Through a series of panels and charts, the exhibition was designed to chart the historical, architectural and cultural evolution of the place, spanning over 400 years. It features stalwarts who shaped the city’s architectural and cultural identity and highlights the restoration work undertaken by INTACH in the heritage town.

The French first settled in erstwhile Pondicherry in 1674. The coastal town was taken over by the Dutch in 1693, who prepared the first comprehensive and unique grid-patterned layout for the settlement.

The place changed hands to the French again in 1700, paving the way for implementation of the architectural plan and a series of fortifications — being enclosed in an oval-shaped rampart by 1740. As early as 1709, there would be one of the first initiatives by the French company to build a stronghold — Fort Louis — in the heart of the town. Modelled on the fort built by French military engineer Vauban in Tournai, the city would have a pentagon-shaped fort with five bastions, underground chambers for storage and a moat around it.

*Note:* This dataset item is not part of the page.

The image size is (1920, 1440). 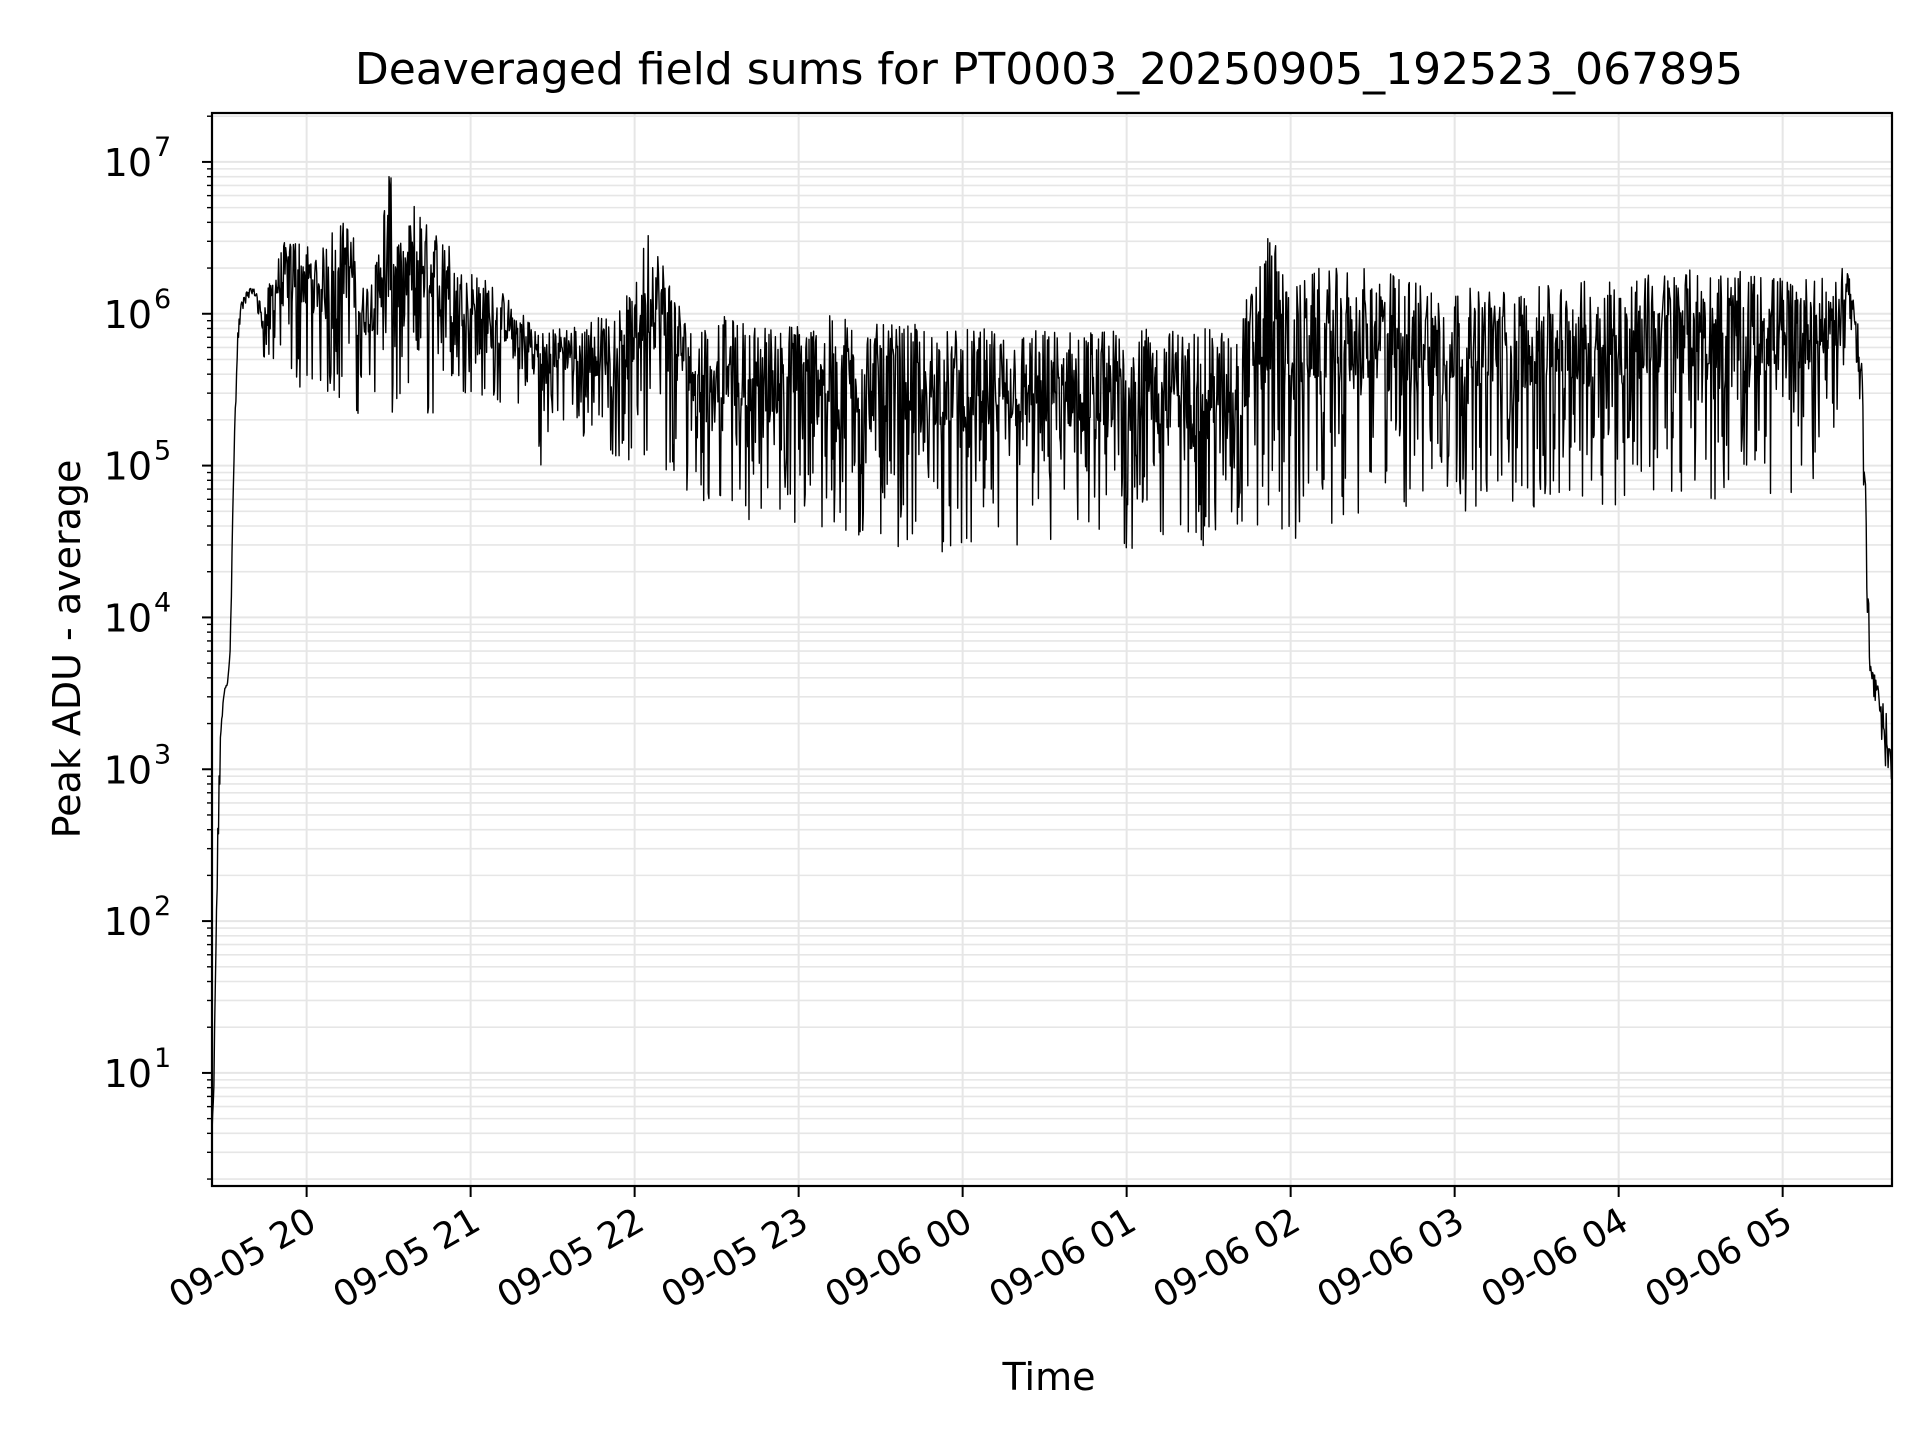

The period between 1761 and 1825 saw several outer fortifications and the Boulevards.

In 1761, the place came under the onslaught of the British, leading to its near-total destruction. However, the French wrested back Pondicherry in 1763 and reconstructed the town as seen today over the old foundational design.

There are frames on personages from the French era from Governor-General Joseph Francois Dupleix to Ananda Ranga Pillai, the Dewan whose diaries are a rich source of archival material on life in the mid-18th century. Panels documented the contributions of Sri Aurobindo and The Mother, whose legacy permeates the quietude associated with the White Town precincts, and fascinating figures from history such as Chinese scholar Xu Fancheng, who lived in the city for 27 years.

According to Ashok Panda, INTACH co-convener, new investigations by French scholars regarding crucial periods of the town’s development hold immense appeal for revisiting the Union Territory’s story.

Dutch maps and plans throw new light on the origins of the settlement at the end of the 17th century; the register of land in the White Town precincts in 1777 which constitutes a veritable cadastre, an inventory of the essential elements of urban life. The historical and statistical accounts of the main French settlements in 1824 can be considered the first gazetteers of India.